Heritage Designation is a formal recognition of the historical importance of your house or property. While Provincial and National Governments both play a role in Heritage Designation, your local government is the most common point of contact regarding heritage status. Whether you own a designated house, or you want to get your property designated, it is important to learn what impact designation can have on your property.
Potential impacts of designation
Your local government is responsible for establishing the heritage programs that affect you as a homeowner. Along with Heritage Designation, HRAs and Section 219 covenants, there are a number of ways that your government might protect heritage resources, including Temporary Protection Orders for properties recognized to have heritage value (such as those listed on a Heritage Register or Inventory) and Heritage Conservation Areas. They may have no formal heritage program in place, opting to designate on a case-by-case basis.
Contact your local government to learn about what they are doing to protect local heritage resources.
» Quick Study: Heritage Designation
» Quick Study: Heritage Registers
» Make the case for Heritage Designation : Guidelines for Writing a Statement of Significance
Heritage neighbourhoods are protected using Heritage Conservation Areas (HCAs). HCAs are created at a municipal level through your local government’s planning department. You can learn more about the common characteristics of a Heritage Conservation Area in our resource guide. Contact your local government if you believe they could have a role in your community’s heritage conservation.
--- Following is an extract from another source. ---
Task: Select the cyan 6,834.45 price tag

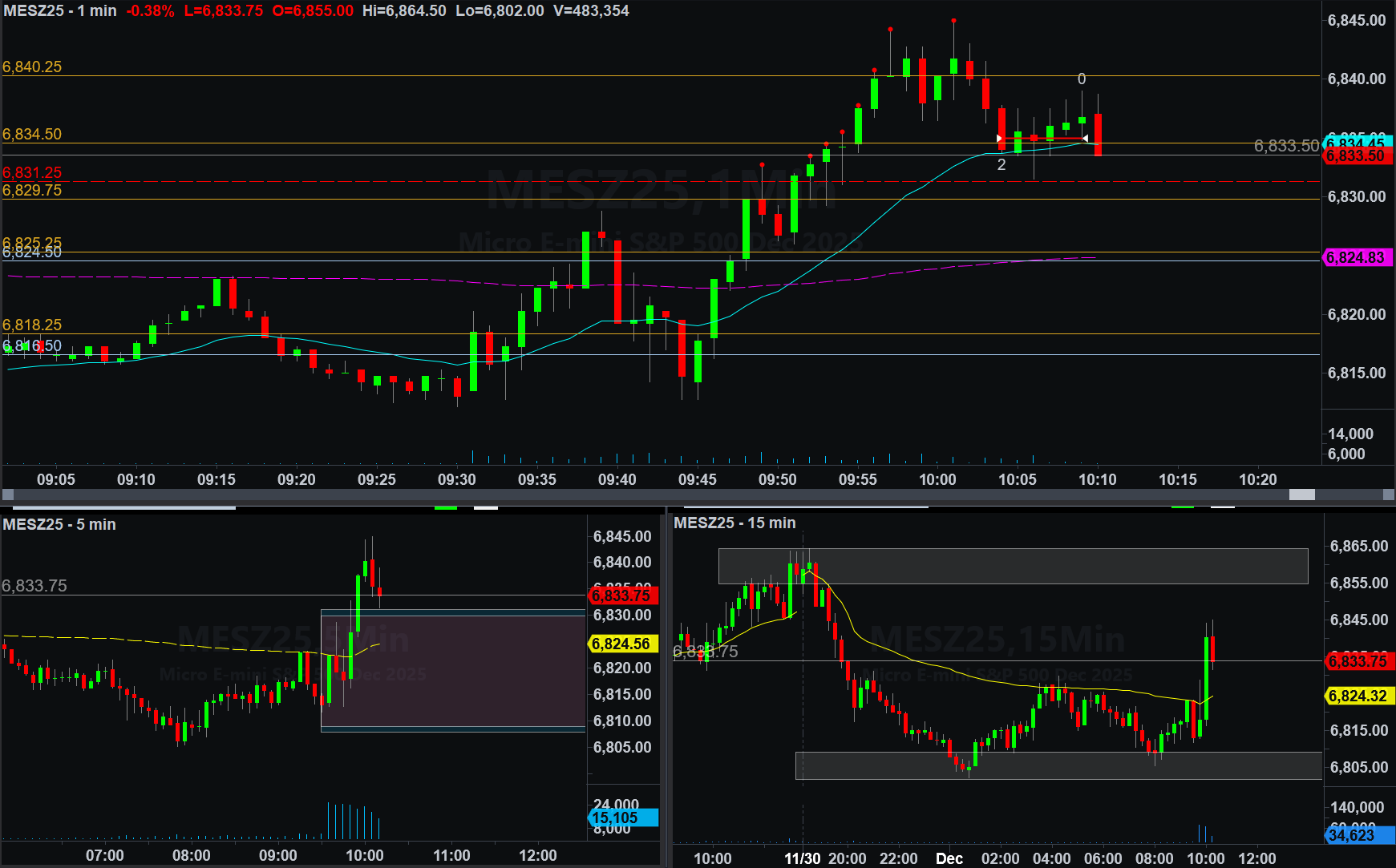Action: tap(1358, 141)
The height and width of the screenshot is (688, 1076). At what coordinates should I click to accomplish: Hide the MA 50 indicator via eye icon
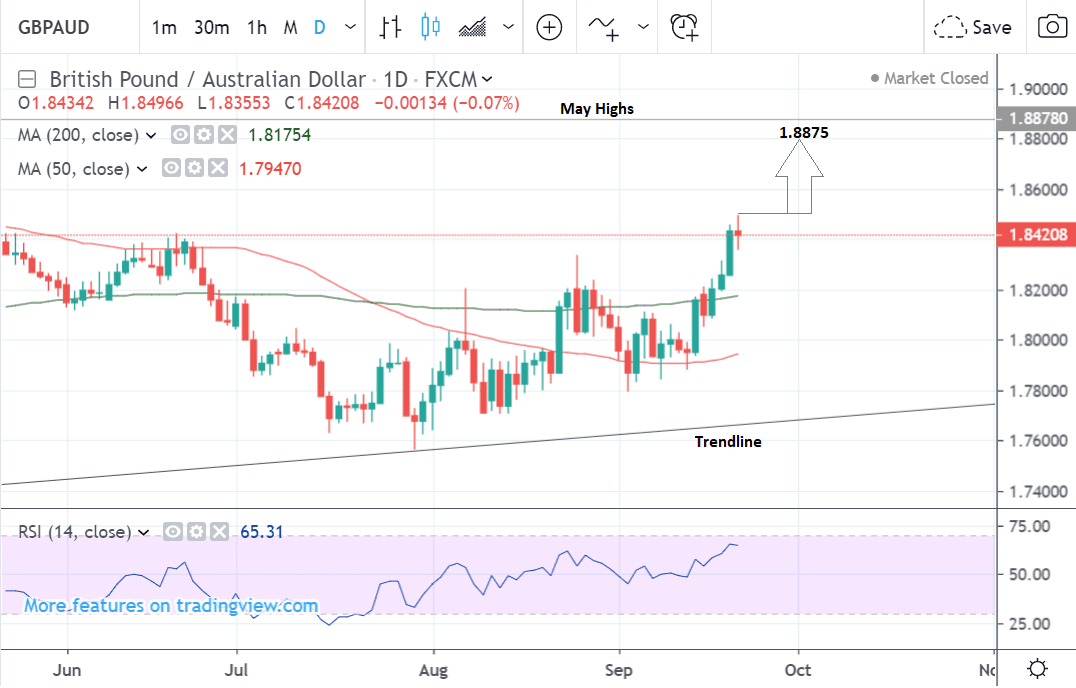pyautogui.click(x=172, y=169)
You are able to advocate for the potential listing or designating of your heritage home. This does not guarantee it will be added to the local register or be designated, as there can be many steps towards this end goal. Often, a heritage home with the potential for designation requires some work done by a heritage planner to deem if the home has heritage significance. That is not to say that homeowners shouldn’t try! Different municipalities follow different steps for designation, so contact your local government to learn about their process for designating your property, and the benefits of doing so.
For more information on designation and registers, we invite you to explore the two Quick Study guides list below: “Heritage Designation” and “Heritage Registers.”
You don’t have to have heritage designation for your home to be recognized for his heritage significance. Identifying the heritage value of your home starts with you. Researching and writing a Statement of Significance (SoS) is an important first step that you can take before getting in contact with your local government. Generally, SoS’s are used to explain a property’s heritage value and justify its preservation. They make a case for a property’s heritage value. An SoS will identify what parts of your house must be preserved by helping you identify its heritage value and character-defining elements. It can help you to secure heritage designation or get your home added to a heritage register in the future.
This BC Heritage Branch document breaks down how to write an SoS, including suggestions for identifying Heritage Value and Character-defining elements. You can write your own SoS, but you may want to seek professional help to do so. You can learn more about people who do this kind of work on our Heritage Professionals page. but your local museum or municipality may know of heritage consultants you can hire to help. Or you can contact Heritage BC and we may be able to direct you to someone.
The answer to this question is decided at a municipal level. Contact your local government to learn what by-laws regulate the restoration and renovation of your heritage designated home.
The one thing that generally differentiates Heritage Designation and Heritage Registries is that designation is accompanied by locally written bylaws, which often require that owners of designated properties follow regulations when modifying their properties. Registries, on the other hand, are used for documentation purposes above all else, and are not accompanied by any legal structure to protect the building or its character defining features.
Other distinguishing features between heritage designation and heritage registers are determined on a local level. Both the power to designate heritage and to create heritage registers is available to local governments under the Local Government Act and the Vancouver Charter. Visit your local government’s website, or contact them directly, to learn about their different heritage programs.
We encourage you to consider the value that your heritage property brings to your local community, and to learn about the history of the building. Do you really want to remove it from designation? Once a heritage property is lost, it cannot be returned.
If you decide that you want to pursue de-designation, know that it is very rare. A designated property has likely been assessed by a professional through in depth research about the historical context and heritage value of your property. Most de-designation processes will require you to demonstrate that the property does not have the heritage value previously established. An assessment by a Heritage Professional could determine that your property is not of significant heritage value, but this cannot be guaranteed.
A good first step is to contact your local government directly to learn talk about their process.